If you wanted pure colors of the Whiting True Blues, you would have to get a bunch of the chickens, sort them by color, and then keep breeding each single-color line for quite a few generations, always culling the off-color chicks. (Some genetics knowledge can make it go a bit faster, but the basic process is still the same, and it will still take at least a few generations to get any pens that breed true for any specific colors.)
 
It is not odd, it is perfectly normal.

White Leghorns look alike because people culled all the ones that didn't match.

ISA Browns all look alike because they are bred to be that way: they are color-sexable at hatch IF the parents are the correct colors. So the hatcheries are careful about only using correctly-colored ones.

For the Whiting True Blues, if someone originally had chickens of a variety of colors but they all laid blue eggs, then selecting for just blue egg production would not make the feather colors any more consistent. The chickens would still have a variety of feather colors.

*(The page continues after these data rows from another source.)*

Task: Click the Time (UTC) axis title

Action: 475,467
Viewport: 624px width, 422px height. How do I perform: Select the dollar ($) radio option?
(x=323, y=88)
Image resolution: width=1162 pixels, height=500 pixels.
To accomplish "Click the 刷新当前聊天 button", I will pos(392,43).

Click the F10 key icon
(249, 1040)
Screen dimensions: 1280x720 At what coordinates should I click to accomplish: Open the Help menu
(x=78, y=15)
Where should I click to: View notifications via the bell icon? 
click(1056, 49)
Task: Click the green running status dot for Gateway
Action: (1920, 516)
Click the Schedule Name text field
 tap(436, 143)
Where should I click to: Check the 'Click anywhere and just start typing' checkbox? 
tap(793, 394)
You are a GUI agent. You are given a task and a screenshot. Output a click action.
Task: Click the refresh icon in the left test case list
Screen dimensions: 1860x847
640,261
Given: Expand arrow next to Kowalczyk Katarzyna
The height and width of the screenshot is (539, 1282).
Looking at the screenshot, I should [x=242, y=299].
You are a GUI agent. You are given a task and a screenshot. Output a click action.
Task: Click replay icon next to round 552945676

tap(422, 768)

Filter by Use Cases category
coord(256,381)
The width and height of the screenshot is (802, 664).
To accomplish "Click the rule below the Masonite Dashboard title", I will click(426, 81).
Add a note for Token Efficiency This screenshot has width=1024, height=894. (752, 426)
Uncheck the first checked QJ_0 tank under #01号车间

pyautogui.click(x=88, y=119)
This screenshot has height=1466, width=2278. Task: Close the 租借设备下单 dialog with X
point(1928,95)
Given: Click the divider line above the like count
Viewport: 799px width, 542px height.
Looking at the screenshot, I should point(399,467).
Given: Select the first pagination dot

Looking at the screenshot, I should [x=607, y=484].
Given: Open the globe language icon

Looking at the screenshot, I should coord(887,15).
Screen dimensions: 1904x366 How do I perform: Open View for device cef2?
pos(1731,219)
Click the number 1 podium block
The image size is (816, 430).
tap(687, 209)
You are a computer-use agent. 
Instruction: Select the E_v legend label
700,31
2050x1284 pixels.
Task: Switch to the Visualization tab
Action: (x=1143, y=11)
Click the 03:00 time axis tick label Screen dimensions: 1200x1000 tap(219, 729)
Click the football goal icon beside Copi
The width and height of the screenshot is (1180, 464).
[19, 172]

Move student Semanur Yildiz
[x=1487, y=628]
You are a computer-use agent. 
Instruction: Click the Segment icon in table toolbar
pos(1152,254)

The same is true of the Easter Eggers sold by many hatcheries: they select for egg color & production, but do not care about feather color, and the chickens come in a wide variety of colors.

If you wanted pure colors of the Whiting True Blues, you would have to get a bunch of the chickens, sort them by color, and then keep breeding each single-color line for quite a few generations, always culling the off-color chicks. (Some genetics knowledge can make it go a bit faster, but the basic process is still the same, and it will still take at least a few generations to get any pens that breed true for any specific colors.)
I must be doing something wrong. I started out with a colorful flock 10 years ago, but after many generations, all the chicks I hatch now are brown, black, or brownish black.
 
I must be doing something wrong. I started out with a colorful flock 10 years ago, but after many generations, all the chicks I hatch now are brown, black, or brownish black.
If you only keep one or two roosters at a time, they have a very big effect on what color genes are in all the later generations. The hatcheries are probably working with a larger flock size, so this effect would be reduced. Reading about "genetic drift" might give a better explanation, if my way of putting it isn't helping. https://en.wikipedia.org/wiki/Genetic_drift (I know that reading explanations from different people is helpful to me if I have trouble understanding something.)

What other colors did you have, that disappeared? You may have lost a few dominant genes. Once a dominant gene is gone from your flock, it will never re-appear unless you re-introduce it. From your description, it sounds like you do not have Silver (a dominant gene that turns brown/red/gold into white) or Dominant White (turns black into white) or Blue (turns black into blue or splash), all of which were definitely present in some Whiting True Blues that I got from McMurray hatchery.